Although Twinbrook has declared this period of time to be about “leaving a legacy,” the church appears already to have left a mark on its community. Since it opened its doors as a neighborhood church in 1956, Twinbrook has earned a reputation for welcoming all people in what Gaither called a “wide spectrum of unity.” The church belongs to the Alliance of Baptists, a group of progressive congregations.

Among its other ministries, Twinbrook has been on the front lines of local and national LGBTQ advocacy – counterprotesting the Westboro Baptist Church, helping to form the outreach group Montgomery County Pride Center and joining an amicus brief asking the Supreme Court to rule that federal law prohibits job discrimination against gay and transgender employees.

Twinbrook’s welcome of LGBTQ people mirrors its inclusion of African Americans in the mid-20th century, said Paula Dempsey, the director of partnership relations at the Alliance of Baptists. While some clergy were losing their jobs for welcoming black people into their congregations, Dempsey said, Twinbrook defined itself as a safe place for people of color.

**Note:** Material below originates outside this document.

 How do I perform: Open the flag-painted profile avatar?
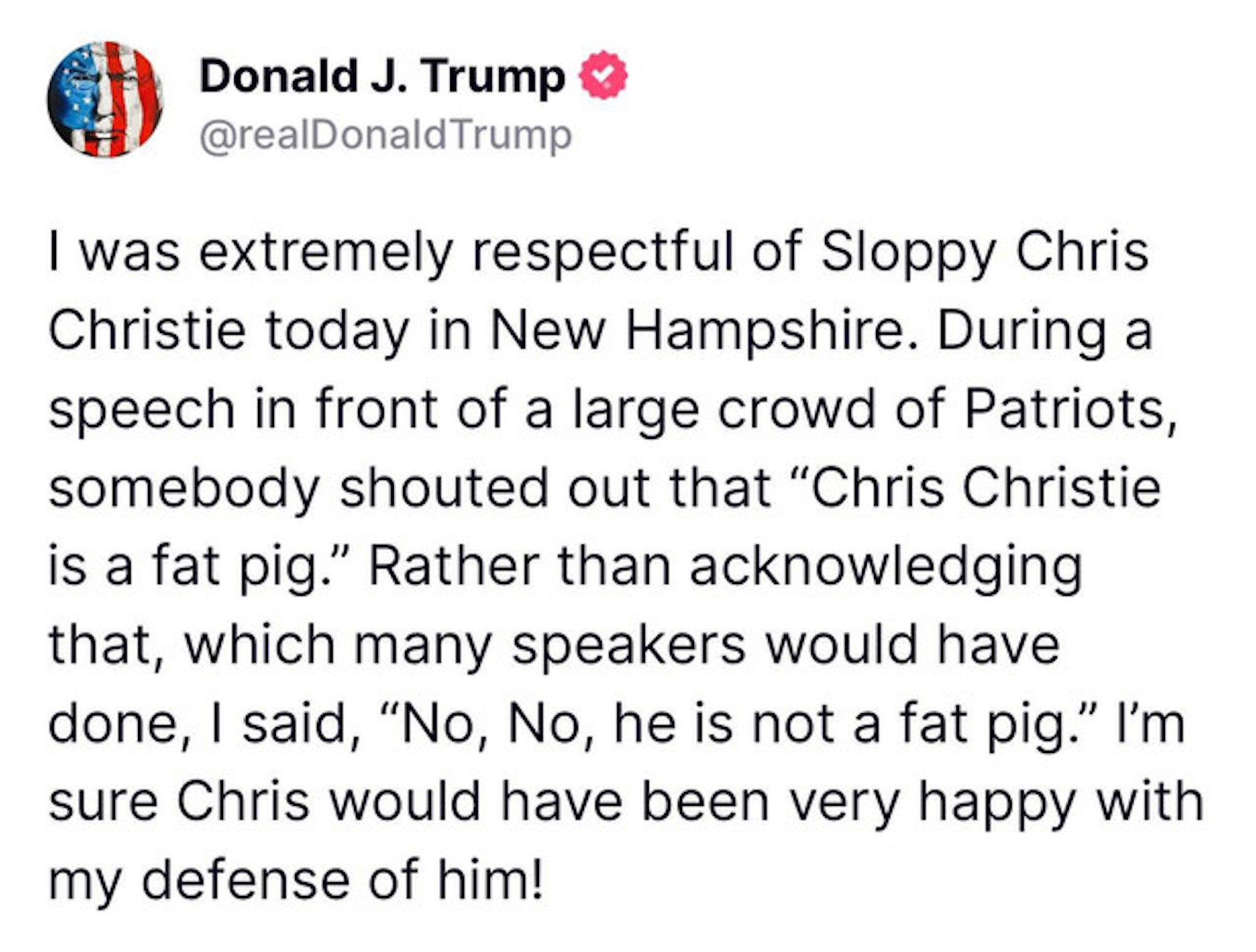(x=105, y=99)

“This church is a model for how other churches that are seeing decline can … (pay) it forward – and instead of just spending out and spending out until they have nothing else, actually making a difference in ministry and their communities,” Dempsey said.

To Gaither, Twinbrook is defined by both its welcoming ministry and her family’s long history in the congregation. Gaither said her parents were among the church’s first black couples and her father became a deacon there.

Two years after her father died in 1991, Gaither said the church dedicated to him a stained-glass window in its north annex with a verse from the Gospel of Matthew about serving the marginalized. As long as that window continues to let light into Twinbrook, Gaither said the church will always be a part of her, and she of it.

“The name may change,” she said, “but that’s my family there.”